## Problem details
In the writing assignments below, the sample hook line mentions a guardian. How long had that guardian looked after the young woman?

## Article
- - -
The odyssey-like pace of Matt Haig’s The Midnight Library


  1. FIFTH ASSIGNMENT: write your own hook line (logline) with conflict and core wound following the format above. Though you may not have one now, keep in mind this is a great developmental tool. In other words, you best begin focusing on this if you're serious about commercial publication.

When her beloved guardian of twenty-two years dies and leaves her homeless, an inexperienced young woman is surprised by what-and who-she finds while trying to survive on the streets.


  1. SIXTH ASSIGNMENT: sketch out the conditions for the inner conflict your protagonist will have. Why will they feel in turmoil? Conflicted? Anxious? Sketch out one hypothetical scenario in the story wherein this would be the case--consider the trigger and the reaction.
- - -
## Listing

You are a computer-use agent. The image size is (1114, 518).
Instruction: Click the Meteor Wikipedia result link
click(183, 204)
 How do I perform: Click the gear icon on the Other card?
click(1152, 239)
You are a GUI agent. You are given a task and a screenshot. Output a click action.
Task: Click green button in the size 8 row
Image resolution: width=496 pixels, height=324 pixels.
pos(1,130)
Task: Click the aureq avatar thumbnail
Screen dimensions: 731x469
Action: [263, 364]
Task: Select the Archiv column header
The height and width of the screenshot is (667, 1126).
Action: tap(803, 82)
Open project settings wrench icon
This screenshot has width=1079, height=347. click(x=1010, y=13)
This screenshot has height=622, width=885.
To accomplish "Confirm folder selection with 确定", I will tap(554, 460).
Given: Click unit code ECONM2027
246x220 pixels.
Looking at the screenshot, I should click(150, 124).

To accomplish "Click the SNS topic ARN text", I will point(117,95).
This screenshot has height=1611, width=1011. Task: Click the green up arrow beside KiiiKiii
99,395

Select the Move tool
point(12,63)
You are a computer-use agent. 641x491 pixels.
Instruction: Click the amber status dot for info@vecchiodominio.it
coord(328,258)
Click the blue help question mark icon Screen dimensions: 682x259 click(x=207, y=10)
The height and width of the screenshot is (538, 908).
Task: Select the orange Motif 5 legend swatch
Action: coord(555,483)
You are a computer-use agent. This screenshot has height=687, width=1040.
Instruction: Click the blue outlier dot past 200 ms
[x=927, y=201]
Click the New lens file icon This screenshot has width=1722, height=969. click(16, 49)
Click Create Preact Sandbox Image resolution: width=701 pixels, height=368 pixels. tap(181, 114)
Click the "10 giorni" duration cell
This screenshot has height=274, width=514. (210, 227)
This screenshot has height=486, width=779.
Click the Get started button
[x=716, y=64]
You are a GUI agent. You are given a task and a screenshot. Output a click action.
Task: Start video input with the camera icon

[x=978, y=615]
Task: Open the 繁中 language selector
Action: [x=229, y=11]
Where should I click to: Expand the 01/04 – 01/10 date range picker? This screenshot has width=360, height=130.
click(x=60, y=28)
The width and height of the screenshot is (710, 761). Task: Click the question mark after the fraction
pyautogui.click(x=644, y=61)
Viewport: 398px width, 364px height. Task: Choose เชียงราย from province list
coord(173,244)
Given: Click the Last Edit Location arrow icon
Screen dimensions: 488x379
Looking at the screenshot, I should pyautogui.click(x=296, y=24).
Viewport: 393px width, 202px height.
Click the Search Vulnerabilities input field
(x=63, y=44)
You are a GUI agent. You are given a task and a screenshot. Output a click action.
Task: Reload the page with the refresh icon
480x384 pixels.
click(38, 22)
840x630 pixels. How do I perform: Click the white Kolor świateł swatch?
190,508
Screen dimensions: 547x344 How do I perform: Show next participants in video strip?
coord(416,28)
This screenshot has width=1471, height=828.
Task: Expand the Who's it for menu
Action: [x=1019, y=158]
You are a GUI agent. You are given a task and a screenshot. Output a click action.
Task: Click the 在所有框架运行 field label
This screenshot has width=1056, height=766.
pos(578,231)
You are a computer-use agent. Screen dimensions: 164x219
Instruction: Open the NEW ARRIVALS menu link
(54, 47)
- - -
## Solution to this problem
Twenty-two years.